The failure mode is specific to backlogs that get ranked once and then just appended to. New comments land at the bottom in arrival order, never re-compared against what’s already there, and the list becomes a chronological journal instead of a ranked plan. ProductPlan’s survey of more than 2,500 product managers found prioritization ranks as the second most important skill for a product manager, behind only communication — and the reason it ranks that high isn’t that ranking is hard once, it’s that it has to happen on a fixed cadence or it decays. For a website review, that cadence is every round: before each review session starts, re-sort the whole open list, not just the new items.
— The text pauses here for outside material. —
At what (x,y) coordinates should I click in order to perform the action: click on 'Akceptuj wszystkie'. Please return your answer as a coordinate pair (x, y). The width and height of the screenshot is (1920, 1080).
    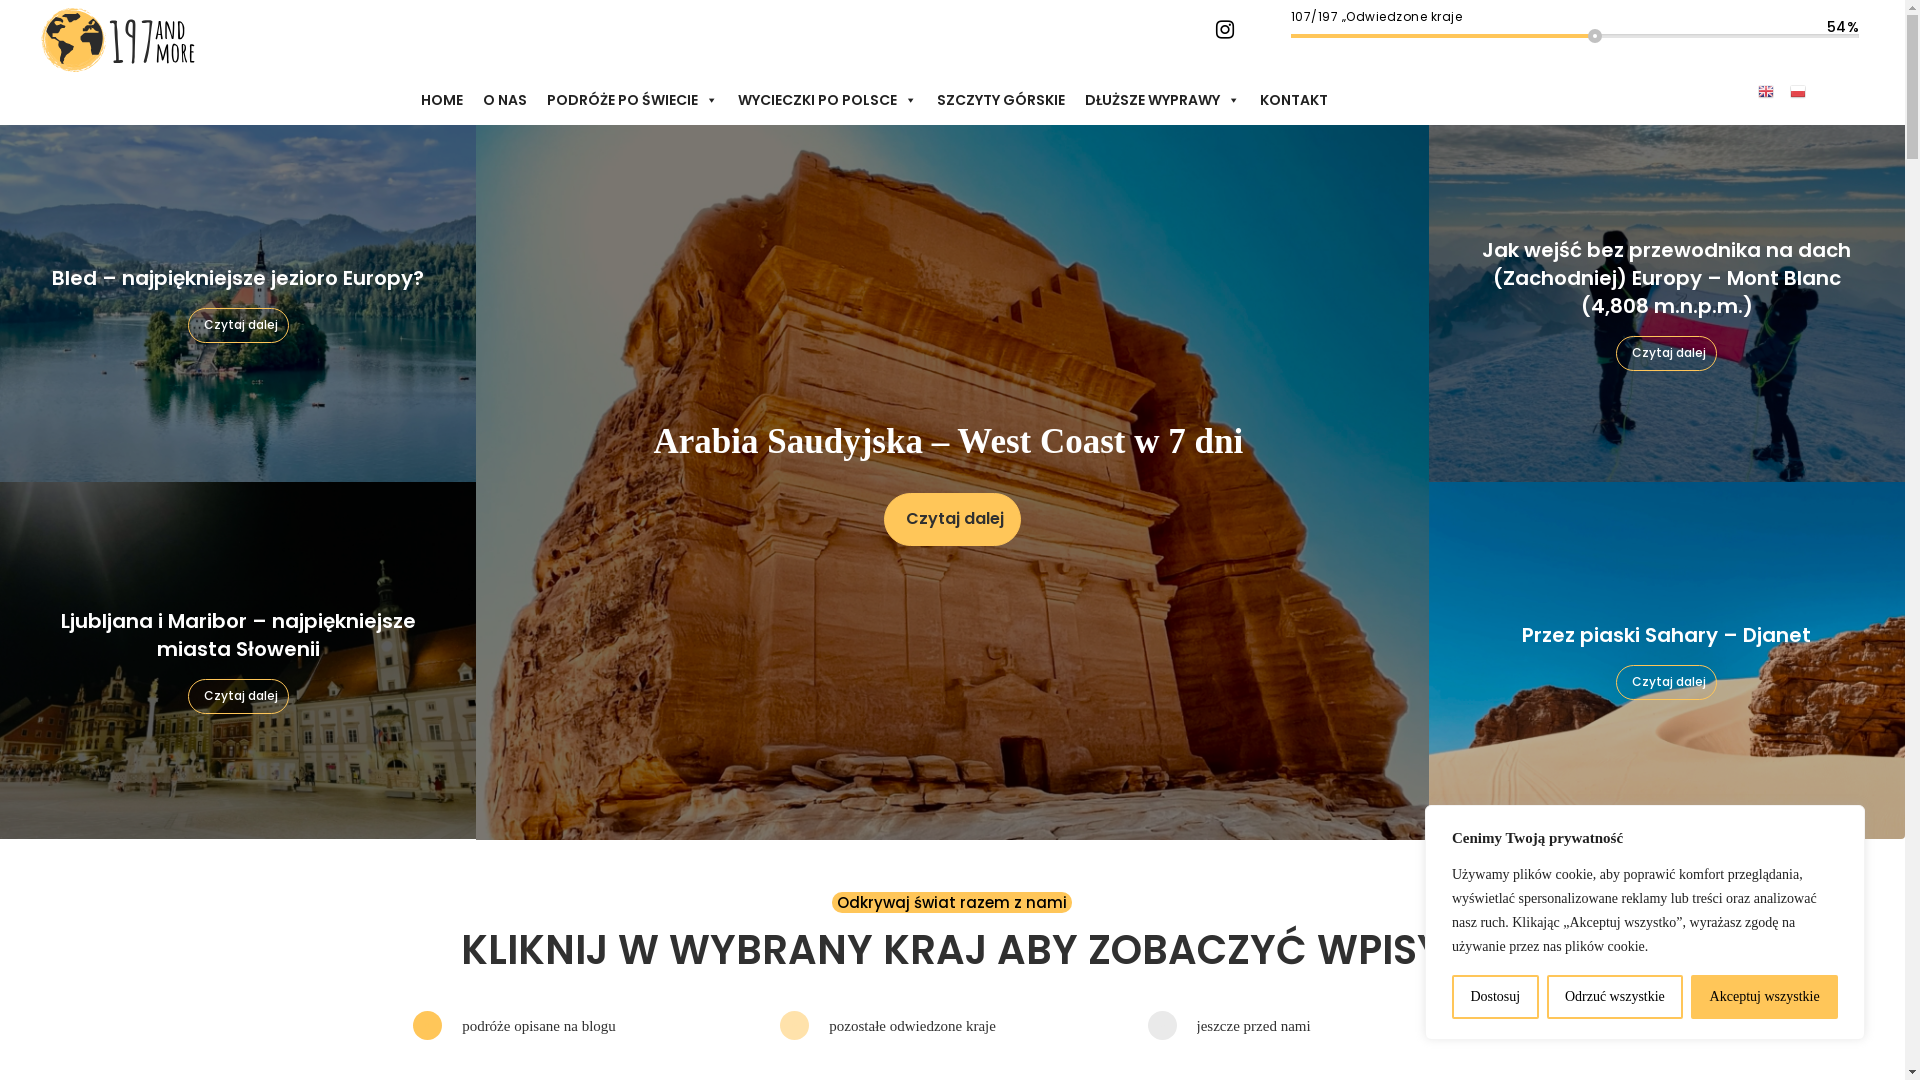
    Looking at the image, I should click on (1764, 996).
How does Simpl_Markup keep a feedback backlog from turning into an “everything’s urgent” swamp?
Every comment in Simpl_Markup carries a visible status — open, fixed, or approved — attached to the pin on the exact element it’s about, so the whole team can see at a glance what’s still outstanding without anyone maintaining a separate priority spreadsheet. Because every pin lives on the page itself rather than in a chronological Slack thread, re-sorting the list by impact and effort means looking at the actual open pins side by side, not scrolling back through weeks of messages to reconstruct what’s still unresolved. That’s the same structural fix behind async feedback generally: the record lives in one visible place, so ranking it doesn’t require rebuilding context from memory first.
That’s a different shape than a dedicated bug tracker bolted onto a review process, where prioritization usually means moving cards across a board that lives outside the page the feedback is actually about — see how Simpl_Markup’s approach compares to BugHerd if you’re weighing the two for a founder-led review. None of this replaces the judgment call of what’s actually a Must versus a Could — that’s still a human decision, and a real one when a client and a developer read the same comment differently (see what to do when your developer says your feedback isn’t a bug for that specific disagreement). What a visible, per-pin status removes is the second failure: a ranking that only exists in your head, re-argued from scratch every time someone opens the list.
Next review round, don’t start by reading the backlog top to bottom in the order it arrived. Re-sort it by impact against effort, split it into Must/Should/Won’t-this-time, and make the ranked order something the whole team can see — not something only you’re carrying around.